# LISTA DE TAREFAS:
- 1) Segundo o excerto do documento, quanto aumentou a incidência da diabetes do tipo 2 na China e em quanto tempo?
- 2) De que características da população depende a procura por cuidados de saúde, conforme o excerto do documento enumera em primeiro lugar?
- 3) Prossiga o excerto do documento sobre a procura por cuidados de saúde a partir do ponto em que termina.

# EXCERTO DO DOCUMENTO:
◆ ◆ ◆ ◆ ◆

Vistas as questões relacionadas com a oferta de médicos, vamos ao outro lado da equação: a procura por cuidados de saúde, que depende fundamentalmente da população. Em primeiro lugar, do estado de saúde, do estilo de vida e das morbilidades da população. Os fenómenos epidemiológicos têm um impacto muito significativo – um simples exemplo permite ilustrá-lo. Na China, e em apenas dez anos, a incidência da diabetes do tipo 2 aumentou de 1% para 10% da população – esta evolução requer naturalmente uma reconfiguração das especialidades médicas, especialmente um reforço dos endocrinologistas. Ora, olhando para a evolução epidemiológica dos últimos anos, constata-se que temos transitado de um quadro infeccioso, que dizimou milhões de pessoas ao longo da história, para um quadro pautado por doenças crónicas. Esse é o resultado do avanço da medicina, que nos permite viver mais, mas que coloca novos desafios aos sistemas de saúde.

◆ ◆ ◆ ◆ ◆

# ENTRADAS FORNECIDAS:
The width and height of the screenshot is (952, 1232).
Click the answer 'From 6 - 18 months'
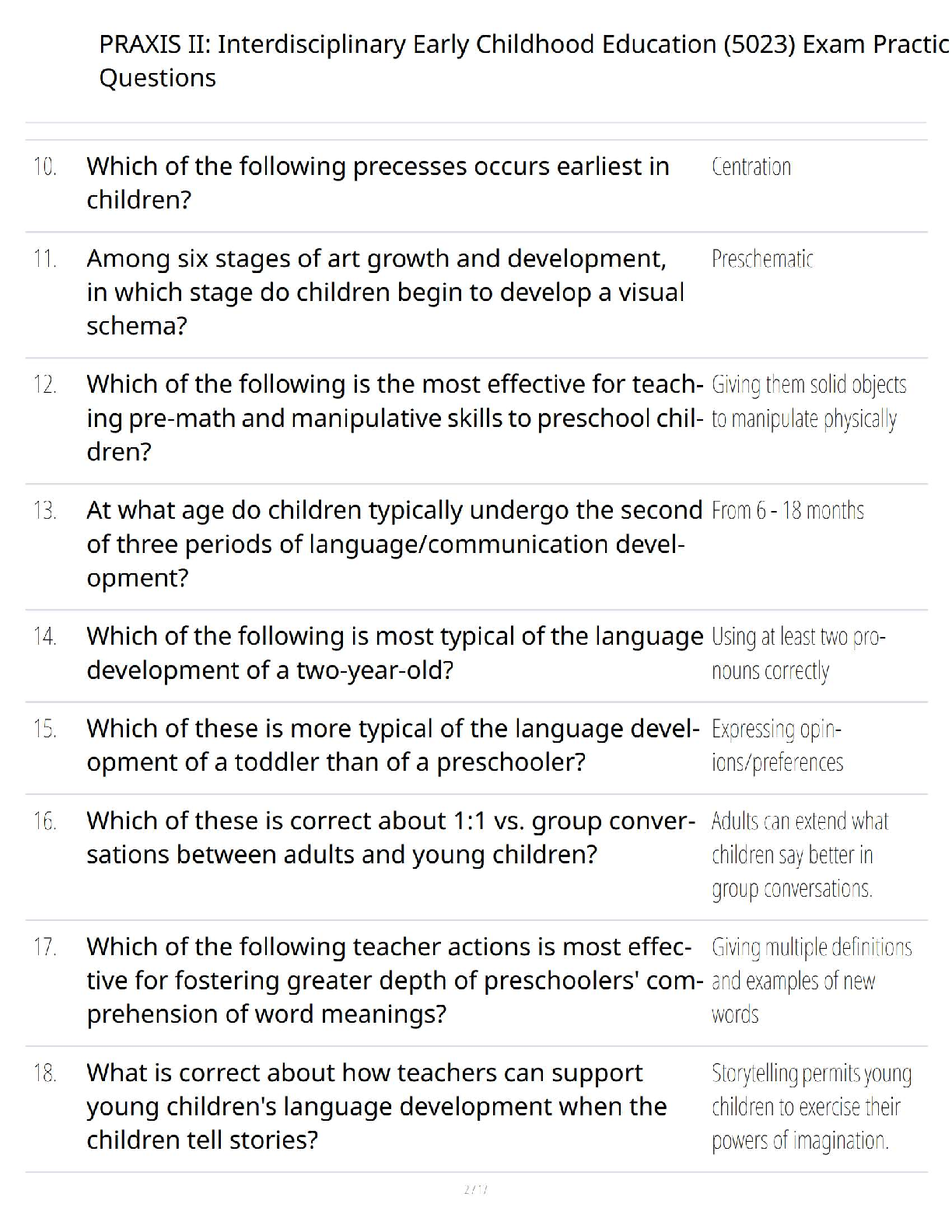788,510
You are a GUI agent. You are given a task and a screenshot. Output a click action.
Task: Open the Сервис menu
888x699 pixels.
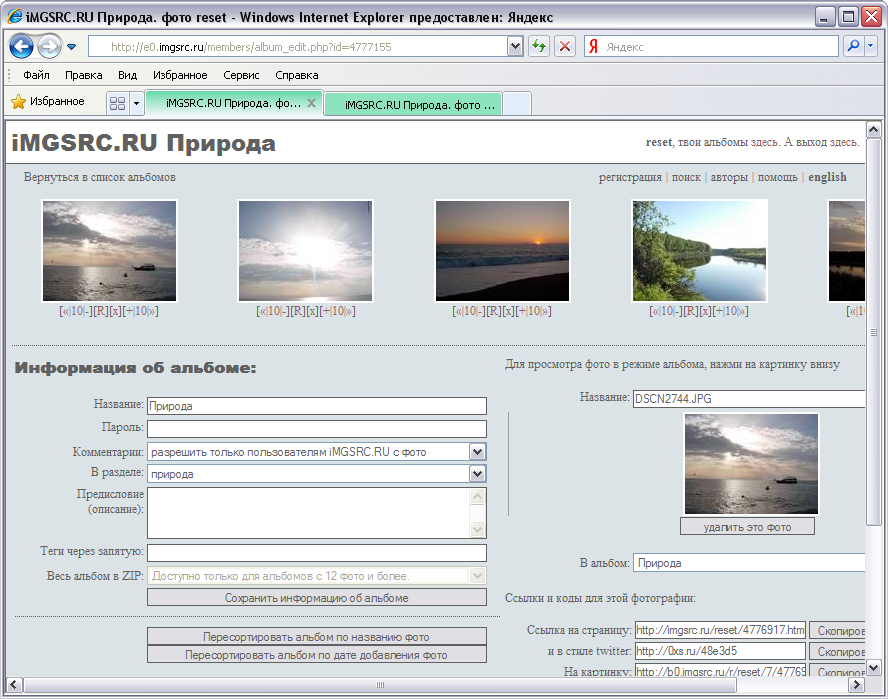coord(240,74)
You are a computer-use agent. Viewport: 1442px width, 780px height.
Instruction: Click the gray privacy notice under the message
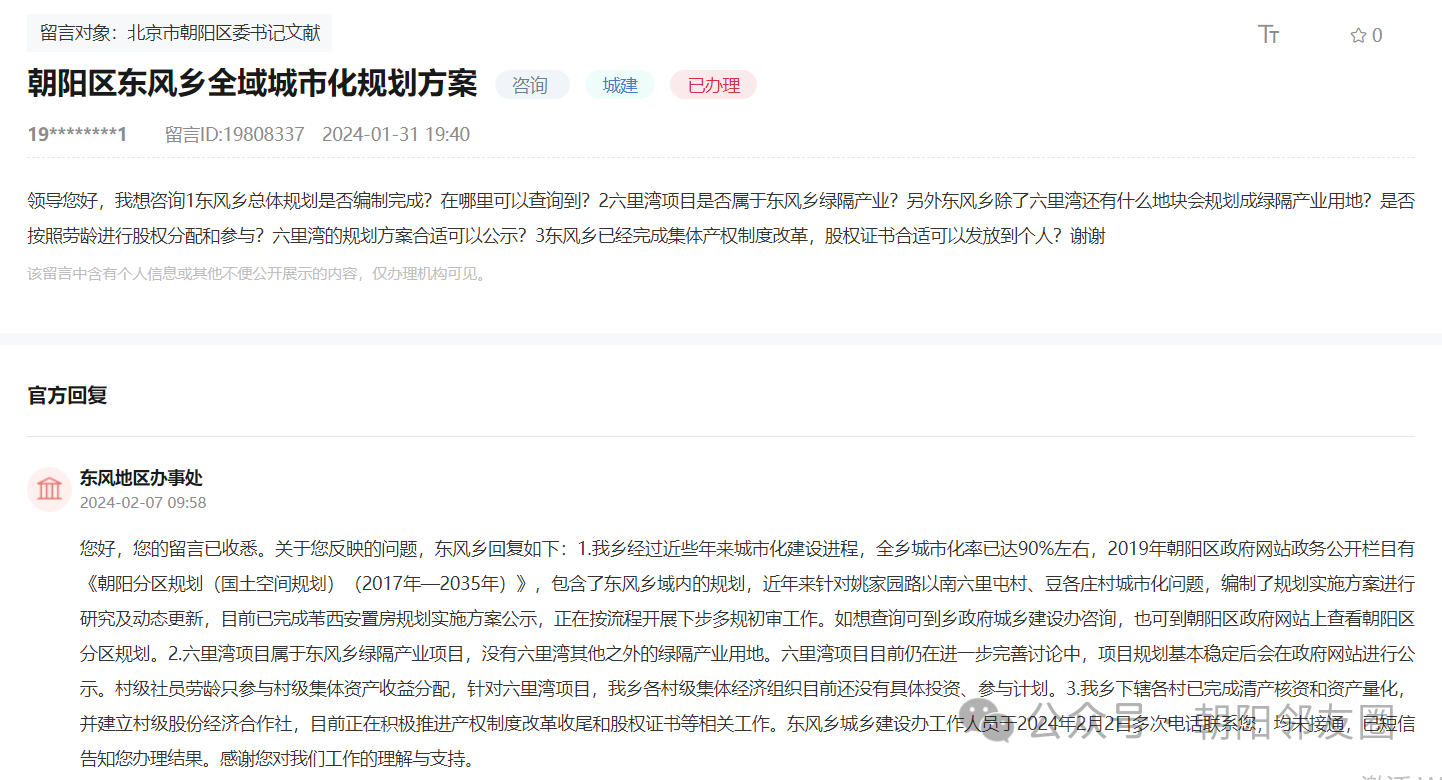(257, 274)
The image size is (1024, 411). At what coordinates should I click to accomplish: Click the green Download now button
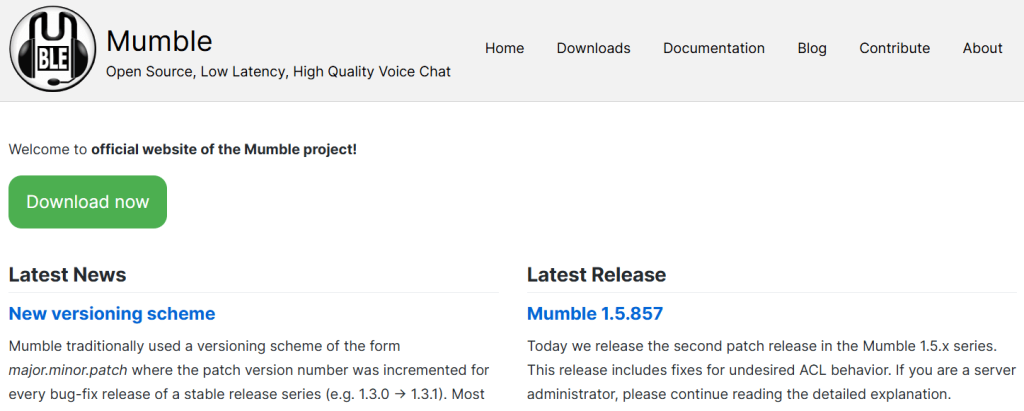pyautogui.click(x=88, y=202)
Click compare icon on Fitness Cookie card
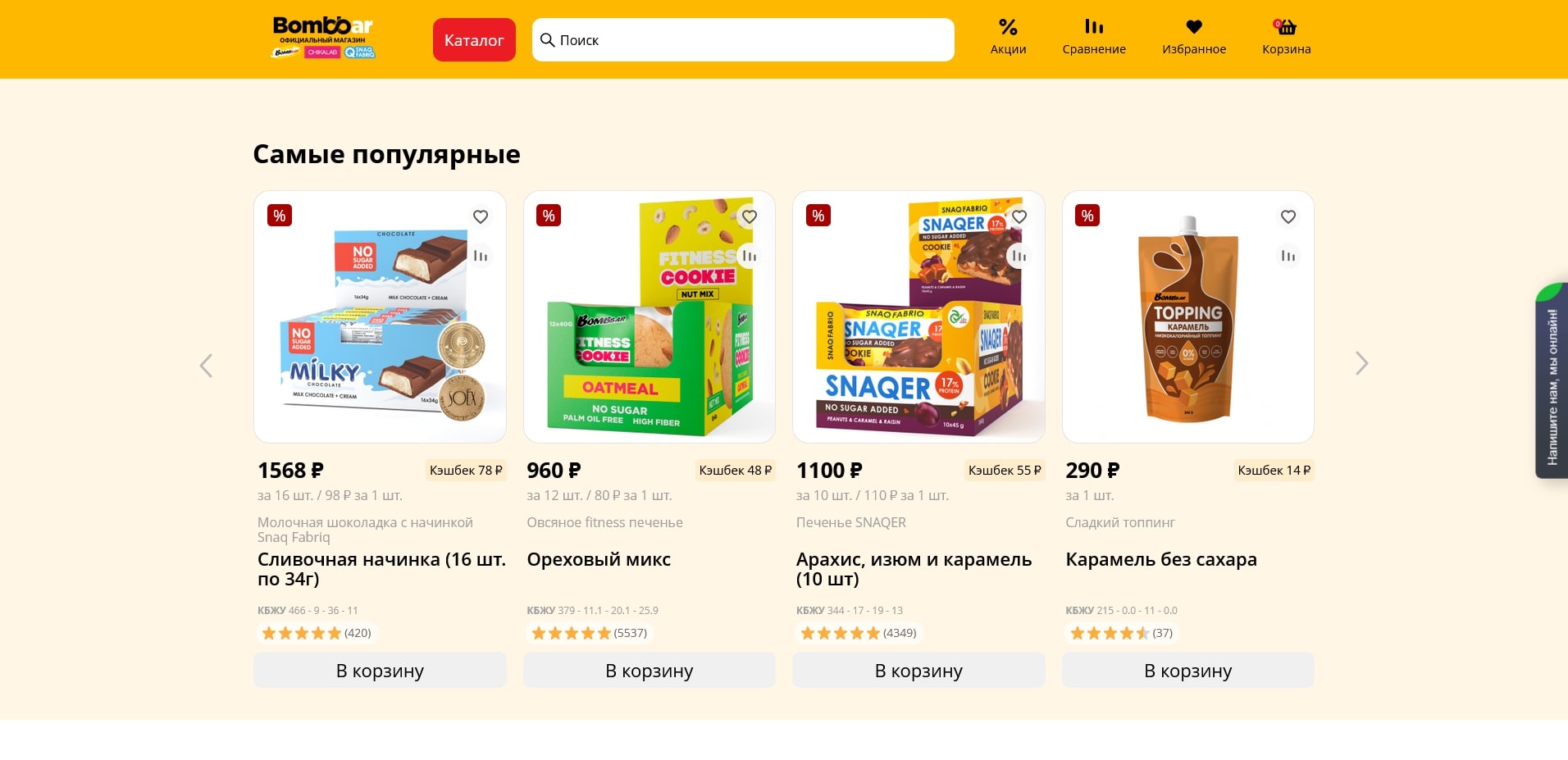 pos(750,257)
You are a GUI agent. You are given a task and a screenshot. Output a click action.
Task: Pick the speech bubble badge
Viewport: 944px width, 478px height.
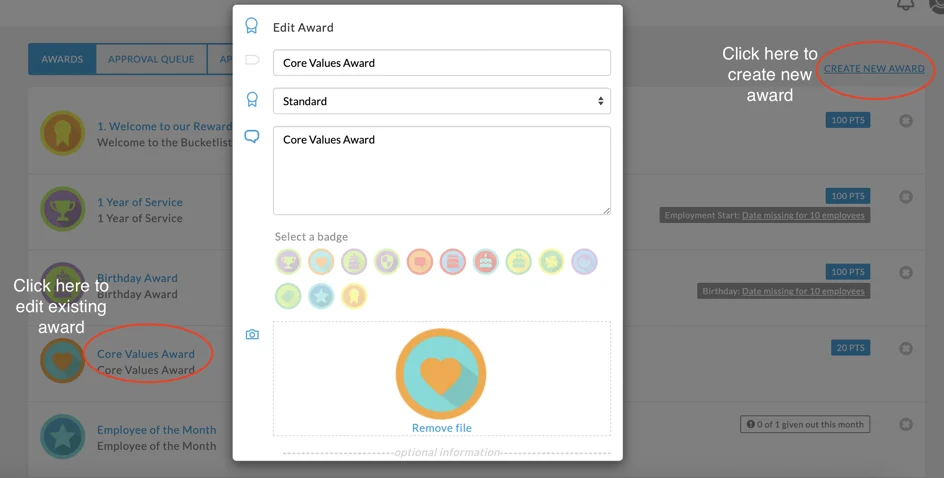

◆ ◆ ◆ ◆ ◆

# RESULTADOS POR TAREFA:
- 1) Passou de 1% para 10% da população em apenas dez anos.

- 2)
- Estado de saúde
- Estilo de vida
- Morbilidades da população

- 3)
Há que considerar também a própria demografia. A este respeito, existem dois grandes efeitos a considerar: por um lado, o aumento ou a diminuição da população; por outro, o envelhecimento. É expectável que se a população diminuir, menos indivíduos necessitarão de cuidados de saúde. De facto, as projecções do Instituto Nacional de Estatística apontam para um Inverno demográfico: no cenário mais positivo, seremos cerca de 9,5 milhões em 2060, menos um milhão do que agora; no cenário mais pessimista, seremos somente 6,7 milhões.

Contudo, este efeito demográfico não pode ser desligado do envelhecimento da população. A evidência empírica sugere que à medida que as pessoas vão envelhecendo mais cuidados de saúde serão necessários, especialmente nos cinco a sete anos que precedem a sua morte. Isto deve-se à própria debilidade da pessoa, às doenças crónicas e às co-morbilidades que muitas vezes estão associadas, obrigando, assim, a um acompanhamento clínico mais frequente. Este efeito é geralmente capturado medindo a despesa em saúde por grupo etário.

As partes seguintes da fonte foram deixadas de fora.